Elle sanglota, puis me prit la main.
— Je ne mérite pas votre pardon.
— Personne n’est parfait. J’ai perdu ma fille, mais peut-être que la vie m’a envoyée une seconde chance de donner de l’amour. Ne la gâchons pas.
Ce jour-là marqua un tournant. Julia ne toucha plus jamais à mes affaires sans me demander. Peu à peu, notre confiance se reconstruisit. Je l’accompagnai même à la pharmacie pour acheter les médicaments d’Adam, et elle me laissa gérer certaines dépenses. Nous devînmes une vraie famille, faite non pas de sang, mais de choix et de pardon.

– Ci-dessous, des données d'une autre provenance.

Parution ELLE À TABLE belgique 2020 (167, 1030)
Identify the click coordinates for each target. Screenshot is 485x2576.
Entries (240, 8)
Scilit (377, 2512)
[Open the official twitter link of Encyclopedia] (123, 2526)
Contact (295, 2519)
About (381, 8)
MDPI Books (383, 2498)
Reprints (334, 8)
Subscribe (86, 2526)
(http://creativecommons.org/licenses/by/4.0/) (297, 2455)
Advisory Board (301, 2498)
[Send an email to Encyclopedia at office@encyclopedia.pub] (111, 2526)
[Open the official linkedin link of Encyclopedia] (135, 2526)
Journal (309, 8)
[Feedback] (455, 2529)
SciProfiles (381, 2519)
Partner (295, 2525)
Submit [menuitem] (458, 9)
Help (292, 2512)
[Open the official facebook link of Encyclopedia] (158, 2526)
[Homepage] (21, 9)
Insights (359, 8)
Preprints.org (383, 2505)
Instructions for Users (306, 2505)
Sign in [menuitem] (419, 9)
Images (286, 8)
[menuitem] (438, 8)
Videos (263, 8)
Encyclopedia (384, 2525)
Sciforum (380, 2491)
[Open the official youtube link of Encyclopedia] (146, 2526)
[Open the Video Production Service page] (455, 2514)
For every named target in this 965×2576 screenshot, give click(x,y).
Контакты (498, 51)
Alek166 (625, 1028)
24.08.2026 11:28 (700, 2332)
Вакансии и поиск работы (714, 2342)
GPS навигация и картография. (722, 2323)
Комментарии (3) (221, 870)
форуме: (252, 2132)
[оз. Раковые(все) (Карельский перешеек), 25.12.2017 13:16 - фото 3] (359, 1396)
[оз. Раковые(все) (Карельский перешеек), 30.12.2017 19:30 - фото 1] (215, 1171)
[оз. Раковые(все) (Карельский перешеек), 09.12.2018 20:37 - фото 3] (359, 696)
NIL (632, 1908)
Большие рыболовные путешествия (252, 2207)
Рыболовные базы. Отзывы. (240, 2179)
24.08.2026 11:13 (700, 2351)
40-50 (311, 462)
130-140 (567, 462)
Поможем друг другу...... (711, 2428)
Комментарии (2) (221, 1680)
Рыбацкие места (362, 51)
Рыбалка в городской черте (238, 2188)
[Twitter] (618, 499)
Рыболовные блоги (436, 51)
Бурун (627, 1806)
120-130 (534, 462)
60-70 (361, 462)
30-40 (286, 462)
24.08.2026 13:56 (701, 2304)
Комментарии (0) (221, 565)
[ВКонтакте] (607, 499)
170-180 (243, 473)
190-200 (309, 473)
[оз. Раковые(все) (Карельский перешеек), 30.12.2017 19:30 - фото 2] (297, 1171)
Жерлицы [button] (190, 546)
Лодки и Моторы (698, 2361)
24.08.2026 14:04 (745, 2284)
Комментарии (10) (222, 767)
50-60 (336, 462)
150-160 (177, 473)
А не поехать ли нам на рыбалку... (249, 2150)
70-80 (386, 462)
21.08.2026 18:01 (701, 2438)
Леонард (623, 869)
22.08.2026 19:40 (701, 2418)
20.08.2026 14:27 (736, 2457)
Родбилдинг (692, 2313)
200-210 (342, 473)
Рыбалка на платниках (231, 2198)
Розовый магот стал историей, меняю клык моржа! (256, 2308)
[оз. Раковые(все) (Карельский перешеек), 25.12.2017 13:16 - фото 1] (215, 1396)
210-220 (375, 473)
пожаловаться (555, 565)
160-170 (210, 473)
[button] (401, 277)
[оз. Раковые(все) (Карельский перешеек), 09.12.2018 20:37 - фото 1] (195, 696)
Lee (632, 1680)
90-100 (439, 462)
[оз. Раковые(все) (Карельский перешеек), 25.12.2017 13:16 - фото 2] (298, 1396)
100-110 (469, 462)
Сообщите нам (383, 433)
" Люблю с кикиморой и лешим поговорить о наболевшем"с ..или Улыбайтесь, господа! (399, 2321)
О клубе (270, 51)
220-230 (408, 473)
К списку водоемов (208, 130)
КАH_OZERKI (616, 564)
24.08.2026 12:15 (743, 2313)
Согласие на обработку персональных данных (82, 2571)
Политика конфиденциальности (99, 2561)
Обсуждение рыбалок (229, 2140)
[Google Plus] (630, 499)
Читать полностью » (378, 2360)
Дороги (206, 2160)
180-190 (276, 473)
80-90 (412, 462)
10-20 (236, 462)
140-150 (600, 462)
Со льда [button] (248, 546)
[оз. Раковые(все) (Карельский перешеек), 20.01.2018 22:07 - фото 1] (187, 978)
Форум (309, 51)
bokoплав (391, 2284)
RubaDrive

Aujourd’hui, quand Adam court dans le jardin en riant, j’entends l’écho de Gianna dans ses éclats de joie. Et quand Julia m’appelle maman, je sens que le vide s’estompe enfin. J’ai compris que la vie, même brisée par la perte, peut offrir des miracles sous la forme la plus inattendue : un bébé rieur, une jeune femme perdue, et une vieille dame qui retrouve la force d’aimer.